* **Textauszug**
_ _ _ _ _
"Coca-Cola-Trinker aller Länder, vereinigt euch!"
Aus den Wallfahrtsorten der Oktoberrevolution sind touristische Sehenswürdigkeiten geworden. Sankt Petersburg 2012
 
Oktober 1917. In der Stadt an der Newa ist der Teufel los. Von überall her eilen die Massen zum Winterpalais, dem Palast des verhassten Zaren, in dem dieser zwar nicht mehr residiert, denn er wurde einige Monate zuvor zur Abdankung gezwungen, wohl aber die Provisorische Regierung, und die ist nicht weniger verhasst. Im Palast haben sich deren Mitglieder verbarrikadiert, doch das wird ihnen nichts nützen. "Nieder mit den Reaktionären!", skandieren die aufgeputschten Massen, während sie auf das große Tor zustürmen. Nichts kann sie aufhalten, todesmutig stürzen sie sich den Waffen des Klassenfeindes entgegen, denn ihre Wut ist grenzenlos. Schon klettert ein Matrose über das Tor, öffnet es, und die Aufständischen drängen in den Palast. Kanonen donnern, überall kracht und blitzt es aus den Mündungen der Gewehre, derweil die Revolutionäre in die Räume eindringen, ins Schlafgemach der Zarin, wo sie mit Bajonetten deren Federbetten aufschlitzen und Hohn und Spott über die Attribute der herrscherlichen Dekadenz ausgießen. Wer Unrechtes tut, muss zittern vor diesen Söhnen der Revolution, seien es die Lakaien der Bourgeoisie, die sich im allgemeinen Chaos silberne Löffel in die Taschen stopfen oder der Mob in den eigenen Reihen, der sich über den Weinkeller des Zaren her macht, bis schwielige Arbeiterfäuste die Flaschen zerschlagen. Und zittern muss auch die Provisorische Regierung, dieses feige Pack, das sich angstschlotternd und ohne Widerstand dem hereinstürmenden Proletariat ergibt. Angeführt von der Partei der Bolschewiki, hat die Revolution des Volkes gesiegt. Nun gilt es, den Worten Lenins zu folgen und den sozialistischen Staat aufzubauen. Und damit jedermann diese zentrale Botschaft auch wirklich versteht, ist der Film an dieser Stelle zu Ende. Jener Film, den der Regissseur Sergej Eisenstein im Auftrag Stalins zum 10. Jahrestag der Oktoberrevolution gedreht hat und der mit seinen suggestiven Bildern für Generationen das Bild vom Ablauf der damaligen Ereignisse prägte.
_ _ _ _ _
* **Quelleneinträge**
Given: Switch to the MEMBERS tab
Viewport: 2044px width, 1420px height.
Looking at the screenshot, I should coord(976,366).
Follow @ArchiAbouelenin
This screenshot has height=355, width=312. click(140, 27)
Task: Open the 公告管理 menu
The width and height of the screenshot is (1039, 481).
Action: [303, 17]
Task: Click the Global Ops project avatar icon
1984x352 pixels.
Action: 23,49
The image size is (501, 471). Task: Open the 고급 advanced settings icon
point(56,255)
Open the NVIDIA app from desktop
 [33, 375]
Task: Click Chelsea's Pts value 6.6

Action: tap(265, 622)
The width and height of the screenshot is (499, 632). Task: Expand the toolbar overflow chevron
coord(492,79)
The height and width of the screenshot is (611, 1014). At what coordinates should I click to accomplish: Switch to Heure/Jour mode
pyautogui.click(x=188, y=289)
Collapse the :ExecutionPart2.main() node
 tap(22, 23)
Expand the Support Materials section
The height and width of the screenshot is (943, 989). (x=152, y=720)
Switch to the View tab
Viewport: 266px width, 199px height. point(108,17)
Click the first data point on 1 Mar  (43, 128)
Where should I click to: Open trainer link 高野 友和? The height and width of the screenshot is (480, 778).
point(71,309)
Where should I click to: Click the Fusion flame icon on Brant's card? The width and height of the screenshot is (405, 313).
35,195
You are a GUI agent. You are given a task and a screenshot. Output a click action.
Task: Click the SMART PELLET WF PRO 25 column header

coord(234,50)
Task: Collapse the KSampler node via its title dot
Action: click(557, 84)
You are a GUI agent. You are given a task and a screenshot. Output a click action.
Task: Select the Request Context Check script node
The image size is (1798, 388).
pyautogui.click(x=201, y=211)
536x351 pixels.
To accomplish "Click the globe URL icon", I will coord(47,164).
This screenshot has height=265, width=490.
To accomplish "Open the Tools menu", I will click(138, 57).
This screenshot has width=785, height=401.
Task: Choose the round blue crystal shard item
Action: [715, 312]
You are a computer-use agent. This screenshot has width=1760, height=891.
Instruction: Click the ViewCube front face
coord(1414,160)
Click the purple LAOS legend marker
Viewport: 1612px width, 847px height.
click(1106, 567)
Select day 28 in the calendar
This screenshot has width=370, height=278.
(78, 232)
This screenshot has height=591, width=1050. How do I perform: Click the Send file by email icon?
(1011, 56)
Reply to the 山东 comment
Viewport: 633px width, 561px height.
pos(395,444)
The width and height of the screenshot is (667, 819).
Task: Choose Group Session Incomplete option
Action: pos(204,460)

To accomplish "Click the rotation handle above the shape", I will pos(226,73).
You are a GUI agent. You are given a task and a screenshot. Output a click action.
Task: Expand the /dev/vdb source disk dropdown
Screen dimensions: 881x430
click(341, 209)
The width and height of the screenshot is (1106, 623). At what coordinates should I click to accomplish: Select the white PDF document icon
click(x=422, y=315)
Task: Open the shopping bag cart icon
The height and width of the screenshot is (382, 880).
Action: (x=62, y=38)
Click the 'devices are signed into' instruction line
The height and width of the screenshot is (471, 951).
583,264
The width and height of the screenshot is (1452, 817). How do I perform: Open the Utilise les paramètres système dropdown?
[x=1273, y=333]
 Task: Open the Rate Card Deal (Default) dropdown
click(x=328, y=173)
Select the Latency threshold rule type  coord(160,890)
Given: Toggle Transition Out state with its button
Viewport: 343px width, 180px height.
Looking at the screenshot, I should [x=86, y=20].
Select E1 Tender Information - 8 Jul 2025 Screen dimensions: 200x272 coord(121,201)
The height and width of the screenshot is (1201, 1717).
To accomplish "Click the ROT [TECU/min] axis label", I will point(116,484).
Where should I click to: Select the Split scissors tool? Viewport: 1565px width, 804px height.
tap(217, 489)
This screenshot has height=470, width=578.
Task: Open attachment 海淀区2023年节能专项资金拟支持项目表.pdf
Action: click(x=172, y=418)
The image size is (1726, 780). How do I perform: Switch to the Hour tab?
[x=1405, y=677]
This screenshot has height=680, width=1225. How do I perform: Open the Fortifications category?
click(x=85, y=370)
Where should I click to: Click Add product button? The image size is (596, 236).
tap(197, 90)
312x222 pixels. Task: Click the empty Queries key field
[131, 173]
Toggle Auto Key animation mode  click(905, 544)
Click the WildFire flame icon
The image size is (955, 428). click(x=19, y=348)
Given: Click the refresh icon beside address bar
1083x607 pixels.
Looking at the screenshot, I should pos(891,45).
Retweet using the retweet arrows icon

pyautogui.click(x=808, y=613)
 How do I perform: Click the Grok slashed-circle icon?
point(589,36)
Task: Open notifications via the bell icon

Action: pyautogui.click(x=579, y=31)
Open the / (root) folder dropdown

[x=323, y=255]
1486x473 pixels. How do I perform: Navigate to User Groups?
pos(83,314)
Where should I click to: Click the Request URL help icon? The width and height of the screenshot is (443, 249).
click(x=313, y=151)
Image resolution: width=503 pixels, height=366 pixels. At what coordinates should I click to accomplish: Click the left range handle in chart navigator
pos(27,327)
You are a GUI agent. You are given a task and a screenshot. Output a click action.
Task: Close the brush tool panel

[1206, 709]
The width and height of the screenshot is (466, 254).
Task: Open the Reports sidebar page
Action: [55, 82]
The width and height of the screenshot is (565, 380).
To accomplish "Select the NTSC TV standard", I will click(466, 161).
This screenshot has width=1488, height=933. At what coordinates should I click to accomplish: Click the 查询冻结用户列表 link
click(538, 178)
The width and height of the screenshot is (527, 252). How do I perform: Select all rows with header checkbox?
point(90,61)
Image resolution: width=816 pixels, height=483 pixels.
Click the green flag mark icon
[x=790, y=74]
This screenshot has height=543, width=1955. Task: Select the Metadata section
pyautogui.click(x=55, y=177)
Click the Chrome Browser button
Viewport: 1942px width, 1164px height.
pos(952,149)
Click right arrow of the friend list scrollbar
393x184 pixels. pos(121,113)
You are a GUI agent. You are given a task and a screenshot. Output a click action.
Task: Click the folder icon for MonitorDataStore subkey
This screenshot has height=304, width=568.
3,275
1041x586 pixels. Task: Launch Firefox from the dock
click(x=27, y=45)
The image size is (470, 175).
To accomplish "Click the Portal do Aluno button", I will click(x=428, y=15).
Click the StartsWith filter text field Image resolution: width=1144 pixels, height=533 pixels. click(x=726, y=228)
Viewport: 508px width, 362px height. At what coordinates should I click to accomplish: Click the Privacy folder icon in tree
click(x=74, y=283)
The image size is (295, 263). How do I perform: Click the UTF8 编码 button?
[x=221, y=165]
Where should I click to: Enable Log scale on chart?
_ _ _ _ _
* **Ziel 1**
Zu welchem Anlass und in wessen Auftrag drehte Sergej Eisenstein den im Textauszug beschriebenen Film?
* **Ziel 2**
Gib nur an, wie viele Zeilen der Einträge die Zeichenfolge „node“ enthalten, wobei Groß- und Kleinschreibung zu beachten ist.

* **Ergebnis 1**
Er drehte ihn im Auftrag Stalins zum 10. Jahrestag der Oktoberrevolution.

* **Ergebnis 2**
3